While denying that any change had been made to the drink, Coke was listening. Despite an original strategy to distribute more than a billion white cans between October and February 2012, the company began withdrawing the cans this week and replacing them with the more familiar red version embossed with the polar bear motif.
Meanwhile marketing experts from across the US were quick to draw parallels between this new “marketing mistake” and the New Coke saga from the Eighties, when Coke was forced to backtrack on a flavour reformulation. The media added Coke to a long and recent list of big brands, from Tropicana to Gap, which had attempted to rebrand and come a cropper. Sam Craig, a marketing professor at New York University’s Stern School of Business, claimed the message was clear: “Don’t mess with the brand. The fundamental thing is that people don’t like change”.
Except, I am not sure any of this is fair to Coca-Cola.
Yes, the practicality of the white can promotion was a little lacking. But to put Coke in the same league as PepsiCo and its notorious Tropicana rebrand of 2009 or the madness that took place at Gap earlier this year is, I think, incorrect. There is a reason why the brand is currently growing share in its home market.
Coke wasn’t actually rebranding, it was being much smarter than that.
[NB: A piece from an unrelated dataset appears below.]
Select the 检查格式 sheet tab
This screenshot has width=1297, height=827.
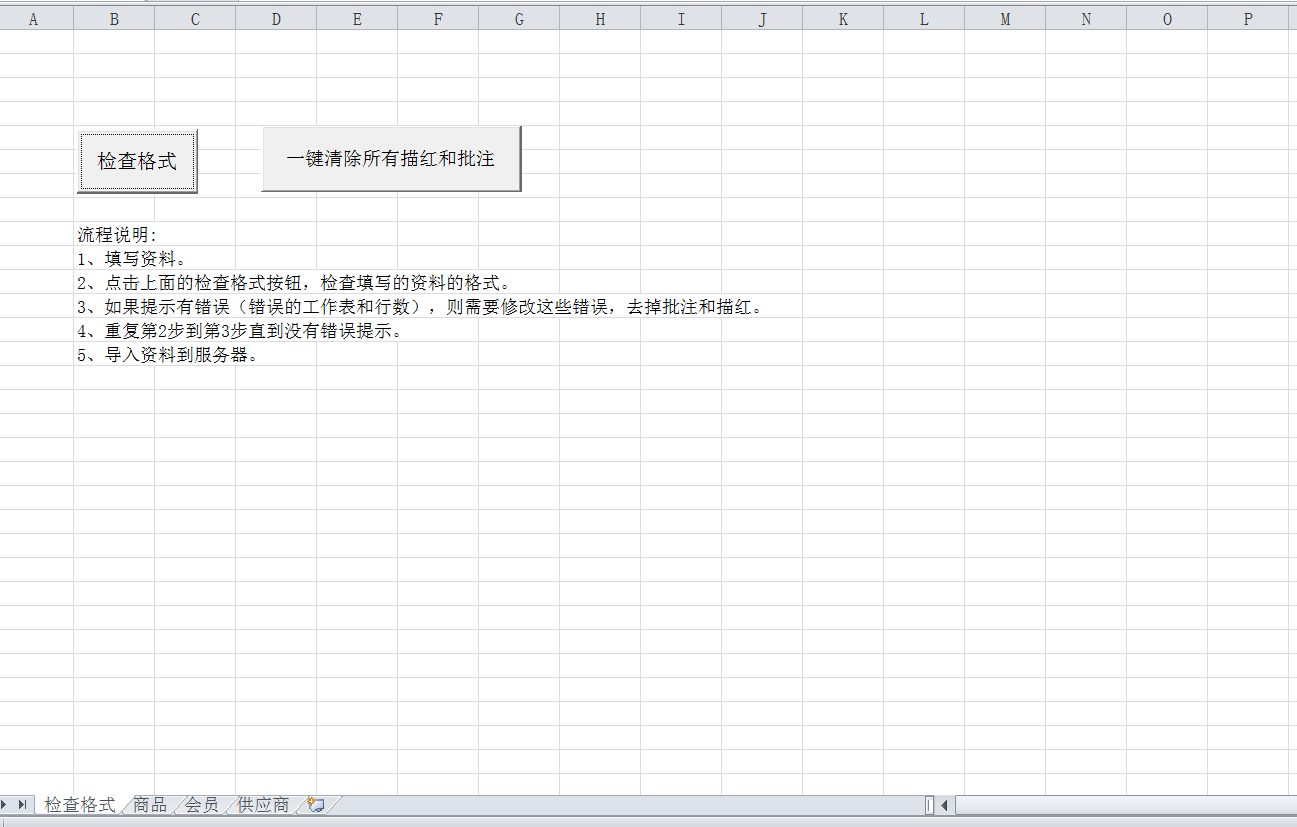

In fact, you can make a very coherent argument that Coke was actually doing the very opposite to redesigning its visual identity: reinforcing it.
At 125 years of age, Coke is much older than any of the consumers it targets. And that causes some very specific brand challenges that most FMCG brands simply do not face. Most consumer goods brands are relatively new and therefore desperately engaged in trying to break through the clutter of the aisle to become familiar and recognised by their target consumers. For Coke, the problem is not one of familiarity – everybody knows the red can and the white stripe – it’s one of exhaustion. So in order to breathe new life into the brand, Coke is playing with its identity in a manner that refreshes the visual signs and symbols of the brand, reinforces them in the mind of the consumer, and revitalises the brand as a result.
In the US this year, the brand played with its logo during the summer to show a starry July 4th theme and a series of images associated with the sun and the outdoors. In Australia, the brand is in the middle of an innovative campaign in which Coke’s iconic name is replaced with the first name of consumers in an attempt to personalise the brand and its relationship with consumers.
Unlike the bog-standard marketers who spend their lives enforcing identity fascism on their organisations by insisting on the same font and the same logo in each and every situation, Coke has worked out that by playing with its codes, it can reinforce and refresh them at the same time. It’s actually a strategy that originated with luxury brands, which continually play with their codes in an attempt to remain true to an ancient heritage while creating fresh new fashions for each season. Kudos to Coke for importing the approach into consumer marketing.
Yes the white cans were a step too far, but they were a step in the right direction.